___ SUPPLIED RECORDS ___

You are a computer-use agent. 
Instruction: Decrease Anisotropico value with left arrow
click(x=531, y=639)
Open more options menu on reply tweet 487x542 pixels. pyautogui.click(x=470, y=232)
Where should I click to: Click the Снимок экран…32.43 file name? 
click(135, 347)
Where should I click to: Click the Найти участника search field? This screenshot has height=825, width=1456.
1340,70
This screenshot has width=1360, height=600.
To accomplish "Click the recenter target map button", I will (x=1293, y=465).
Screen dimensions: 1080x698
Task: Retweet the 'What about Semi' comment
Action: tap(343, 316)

___

> **ASSIGNMENT**:
Transcribe each entry precisely, missing none.

> **TASK RESPONSE**:
You are a computer-use agent. 
Instruction: Decrease Anisotropico value with left arrow
click(x=531, y=639)
Open more options menu on reply tweet 487x542 pixels. pyautogui.click(x=470, y=232)
Where should I click to: Click the Снимок экран…32.43 file name? 
click(135, 347)
Where should I click to: Click the Найти участника search field? This screenshot has height=825, width=1456.
1340,70
This screenshot has width=1360, height=600.
To accomplish "Click the recenter target map button", I will (x=1293, y=465).
Screen dimensions: 1080x698
Task: Retweet the 'What about Semi' comment
Action: tap(343, 316)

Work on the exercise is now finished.